The section above highlighted how inequalities, marginalization and injustices were perpetrated by the current structure of the DOST ecosystem. The design of DOSTs, the ways in which they are interlinked, and the dependencies/dominances of certain entities raises the question of whether the DOST ecosystem can realise the aspiration of becoming a truly “unlimited digital commons” in its current structure. From the data presented above, it would seem that things need to change.

Nonetheless, the DOST ecosystem is a complicated landscape, and imposing a specific value set or “way of doing things” will harm the richness and diversity of this rapidly evolving field. Rather than imposing restrictions on what should constitute a DOST, we suggest that those designers and users be supported to critically reflect on the values that they are introducing into the ecosystem. There are many models currently in use on how to balance well-intentioned innovation with pragmatic requirements, and these need to be more strongly developed for DOSTs.

One such model, responsible research and innovation (RRI), has made considerable contributions to discourse around socially responsible innovation. Opening up access to data and support of open science are fundamental components of the RRI model (Stilgoe et al., 2013). To date, little has been done to turn the RRI lens back on the open science movement that it evolved from to ask what an RRI model for Open Science tools could look like. Such a model needs to address questions such as how to foster a free and open “ecosystem” when the OS tools are generated by a diversity of actors - NPO, NGO, governmental, commercial, volunteer) that can hold highly divergent values while supporting open science. Similarly, how a free and open landscape can be created when financial and governmental regulations and requirements influence tool design needs to be looked at as well; a promising assessment is currently underway by the Invest in Open Infrastructure initiative.

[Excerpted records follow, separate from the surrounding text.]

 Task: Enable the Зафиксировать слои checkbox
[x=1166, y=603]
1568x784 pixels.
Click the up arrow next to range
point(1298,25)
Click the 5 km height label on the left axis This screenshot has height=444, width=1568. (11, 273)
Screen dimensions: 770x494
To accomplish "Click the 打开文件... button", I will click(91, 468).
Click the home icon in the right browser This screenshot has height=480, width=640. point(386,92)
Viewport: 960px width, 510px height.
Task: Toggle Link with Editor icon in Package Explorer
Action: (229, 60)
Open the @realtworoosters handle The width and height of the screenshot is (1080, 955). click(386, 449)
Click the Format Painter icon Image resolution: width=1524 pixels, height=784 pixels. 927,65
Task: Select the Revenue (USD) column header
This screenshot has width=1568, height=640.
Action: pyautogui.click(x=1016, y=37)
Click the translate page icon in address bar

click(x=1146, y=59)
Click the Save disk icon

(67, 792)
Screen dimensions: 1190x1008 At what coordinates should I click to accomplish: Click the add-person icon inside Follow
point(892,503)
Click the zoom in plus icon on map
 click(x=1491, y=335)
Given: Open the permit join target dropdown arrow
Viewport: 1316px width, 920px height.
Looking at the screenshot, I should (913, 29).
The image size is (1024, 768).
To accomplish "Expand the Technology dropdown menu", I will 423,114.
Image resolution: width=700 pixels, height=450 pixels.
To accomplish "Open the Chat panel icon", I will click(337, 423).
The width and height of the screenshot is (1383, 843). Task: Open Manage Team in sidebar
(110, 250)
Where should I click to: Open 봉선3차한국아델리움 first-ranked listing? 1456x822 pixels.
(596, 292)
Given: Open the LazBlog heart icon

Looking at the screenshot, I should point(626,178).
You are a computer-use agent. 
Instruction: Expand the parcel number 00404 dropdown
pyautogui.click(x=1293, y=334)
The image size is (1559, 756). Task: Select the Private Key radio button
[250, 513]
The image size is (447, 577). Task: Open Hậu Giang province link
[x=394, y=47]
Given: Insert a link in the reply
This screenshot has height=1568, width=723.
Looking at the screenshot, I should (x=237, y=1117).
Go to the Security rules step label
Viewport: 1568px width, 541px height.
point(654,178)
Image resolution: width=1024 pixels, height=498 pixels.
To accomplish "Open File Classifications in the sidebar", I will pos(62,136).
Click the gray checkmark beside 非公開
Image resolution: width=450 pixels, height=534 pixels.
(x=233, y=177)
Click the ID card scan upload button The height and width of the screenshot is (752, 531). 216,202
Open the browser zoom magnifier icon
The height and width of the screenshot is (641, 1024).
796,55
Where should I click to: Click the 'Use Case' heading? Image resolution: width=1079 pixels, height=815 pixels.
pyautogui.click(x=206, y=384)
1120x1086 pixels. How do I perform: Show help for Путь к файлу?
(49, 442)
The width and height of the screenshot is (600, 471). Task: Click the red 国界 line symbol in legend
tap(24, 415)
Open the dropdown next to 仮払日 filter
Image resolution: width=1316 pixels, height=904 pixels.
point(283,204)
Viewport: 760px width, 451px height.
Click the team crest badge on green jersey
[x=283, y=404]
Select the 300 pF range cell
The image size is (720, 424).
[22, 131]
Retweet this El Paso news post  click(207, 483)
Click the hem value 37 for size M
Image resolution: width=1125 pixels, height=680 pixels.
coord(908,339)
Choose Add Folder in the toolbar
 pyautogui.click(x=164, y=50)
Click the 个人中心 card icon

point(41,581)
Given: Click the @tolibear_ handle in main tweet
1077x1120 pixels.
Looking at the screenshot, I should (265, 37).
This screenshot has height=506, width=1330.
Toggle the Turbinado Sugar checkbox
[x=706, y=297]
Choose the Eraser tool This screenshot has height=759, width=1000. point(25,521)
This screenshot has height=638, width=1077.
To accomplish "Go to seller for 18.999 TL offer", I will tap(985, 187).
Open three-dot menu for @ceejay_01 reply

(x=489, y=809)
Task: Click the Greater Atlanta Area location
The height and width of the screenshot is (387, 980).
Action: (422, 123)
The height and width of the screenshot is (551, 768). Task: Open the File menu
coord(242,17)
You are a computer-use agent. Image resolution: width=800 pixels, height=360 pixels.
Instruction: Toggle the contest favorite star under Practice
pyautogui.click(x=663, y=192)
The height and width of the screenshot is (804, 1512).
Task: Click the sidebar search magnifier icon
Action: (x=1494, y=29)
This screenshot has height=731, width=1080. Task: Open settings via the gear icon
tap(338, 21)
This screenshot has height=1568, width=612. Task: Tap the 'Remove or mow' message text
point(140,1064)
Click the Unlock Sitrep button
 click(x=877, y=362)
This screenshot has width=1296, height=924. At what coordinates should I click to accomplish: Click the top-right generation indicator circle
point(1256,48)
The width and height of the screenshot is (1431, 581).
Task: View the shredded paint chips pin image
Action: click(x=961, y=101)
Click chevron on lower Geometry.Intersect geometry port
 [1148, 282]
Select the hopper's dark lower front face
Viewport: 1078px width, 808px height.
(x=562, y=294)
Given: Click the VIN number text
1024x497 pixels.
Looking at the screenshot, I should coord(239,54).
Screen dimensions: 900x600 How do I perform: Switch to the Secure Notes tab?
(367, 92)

It is important to note that community-determined standards for what constitutes “Open Science” already exist in a number of different areas. Within open access publishing, for example, both ROMEO Sherpa and the Directory of https://doaj.org/ (DOAJ) clearly define what is required of a publication to be open access. Similarly, re3data has developed a list of criteria that any open repository needs to demonstrate. Such community standards have been highly influential and are being widely adopted by research communities and provide for cross-regional and cross-disciplinary agreement and functionality. While conversations about open science tool standards have existed for more than a decade, the broader community needs to be engaged for such standards to become a reality.

The design of the DOST ecosystem not only determines how research is conducted today, but also determines the directions and practices of future research. Allowing certain actors, pathways or regions to become too entrenched will allow inequality and marginalizations to persist and become a future norm. Research practices are changing rapidly (ie. AI, big data), international politics are in flux (ie. Brexit, COVID-19 pandemic) and historically marginalized research communities (ie. citizen scientists and LMIC researchers) are increasingly vocal and influential (Aspesi & Brand, 2020). It is now the right time to critically assess what has already been built, and what the united global research community wants to take forward into the future.

Underlying data

Zenodo: The Varying Openness of Digital Open Science Tools. http://doi.org/10.5281/zenodo.4013812 (Bezuidenhout & Havemann, 2020)

This project contains the following underlying data:

Data are available under the terms of the Creative Commons Attribution 4.0 International license (CC-BY 4.0).